I have a relation R(A, B, C, D) with functional dependencies ABC --> D and D --> A .

The question was, does this have a BCNF, and the answer was as follows:

(c) ABCD is not in BCNF since D --> A and D is not a key. However, if we split up R as AD , BCD , we cannot preserve the dependency ABC --> D . So there is no BCNF decomposition.

Now my question is, I understand that ABC->D cannot be preserved if you split the relation R into R1(A,D) and R2(BCD) but what if you changed R2(BCD) to R2(ABCD) . Wouldn't that preserve it then? Is there any reason we cannot do that?

Answer 1

You are taking "So there is no BCNF decomposition" out of context in two ways.
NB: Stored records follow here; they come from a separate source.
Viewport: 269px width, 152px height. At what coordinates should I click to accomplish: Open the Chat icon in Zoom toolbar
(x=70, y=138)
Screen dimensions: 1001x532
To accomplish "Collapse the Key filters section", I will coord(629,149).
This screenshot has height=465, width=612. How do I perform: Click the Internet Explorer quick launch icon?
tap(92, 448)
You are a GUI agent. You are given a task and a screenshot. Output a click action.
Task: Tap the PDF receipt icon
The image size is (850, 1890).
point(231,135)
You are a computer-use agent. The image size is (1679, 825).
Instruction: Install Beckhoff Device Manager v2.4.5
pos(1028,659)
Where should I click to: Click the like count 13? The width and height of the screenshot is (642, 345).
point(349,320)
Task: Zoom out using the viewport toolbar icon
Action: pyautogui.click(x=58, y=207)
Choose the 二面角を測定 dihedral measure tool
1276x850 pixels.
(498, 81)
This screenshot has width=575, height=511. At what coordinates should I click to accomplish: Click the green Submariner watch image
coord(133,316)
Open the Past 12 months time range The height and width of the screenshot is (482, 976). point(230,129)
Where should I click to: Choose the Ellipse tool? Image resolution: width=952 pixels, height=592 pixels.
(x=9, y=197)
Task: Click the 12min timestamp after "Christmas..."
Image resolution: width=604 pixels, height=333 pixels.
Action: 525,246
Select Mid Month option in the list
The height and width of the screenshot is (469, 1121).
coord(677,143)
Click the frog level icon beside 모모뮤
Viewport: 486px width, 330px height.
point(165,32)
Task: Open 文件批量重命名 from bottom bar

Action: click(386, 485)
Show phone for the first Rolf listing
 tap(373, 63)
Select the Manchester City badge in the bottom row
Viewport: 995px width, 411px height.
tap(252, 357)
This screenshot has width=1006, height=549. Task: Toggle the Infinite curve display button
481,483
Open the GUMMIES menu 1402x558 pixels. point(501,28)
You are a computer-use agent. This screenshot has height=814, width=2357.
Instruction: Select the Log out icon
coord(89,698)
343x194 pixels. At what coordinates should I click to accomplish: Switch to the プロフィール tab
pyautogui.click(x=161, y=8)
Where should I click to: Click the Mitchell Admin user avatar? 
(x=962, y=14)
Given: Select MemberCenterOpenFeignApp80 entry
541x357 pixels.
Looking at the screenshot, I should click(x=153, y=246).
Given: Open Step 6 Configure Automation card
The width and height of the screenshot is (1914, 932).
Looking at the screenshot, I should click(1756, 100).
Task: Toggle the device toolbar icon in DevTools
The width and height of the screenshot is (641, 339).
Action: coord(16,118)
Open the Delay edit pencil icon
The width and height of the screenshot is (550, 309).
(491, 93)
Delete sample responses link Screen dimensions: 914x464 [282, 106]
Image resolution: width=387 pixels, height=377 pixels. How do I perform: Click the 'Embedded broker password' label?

There is no (lossless) BCNF decomposition (1) into relations that are all smaller (per comment ) (2) that preserves all FDs (per comment ).

From this answer :

[O]ne can always losslessly decompose to 3NF while preserving FDs but BCNF might not preserve them. Nevertheless it's a lossless decomposition: the components, if holding projections of the original, will join to the original. But whenever the original would have had a given value, the components should be projections of it. (If they're not, an error has been made, so we want the DBMS to constrain the components appropriately.) So it is necessary but sufficient to constrain the components to be projections of the original. ABC is trivially so (because it is a key). This leaves us needing to require that AD = ABCD PROJECT {DA}. We say that the components must satisfy that "equality dependency".

You can always non-loss decompose to 5NF. You just might have to add equality dependency constraints if you want to constrain the components per the unpreserved FDs.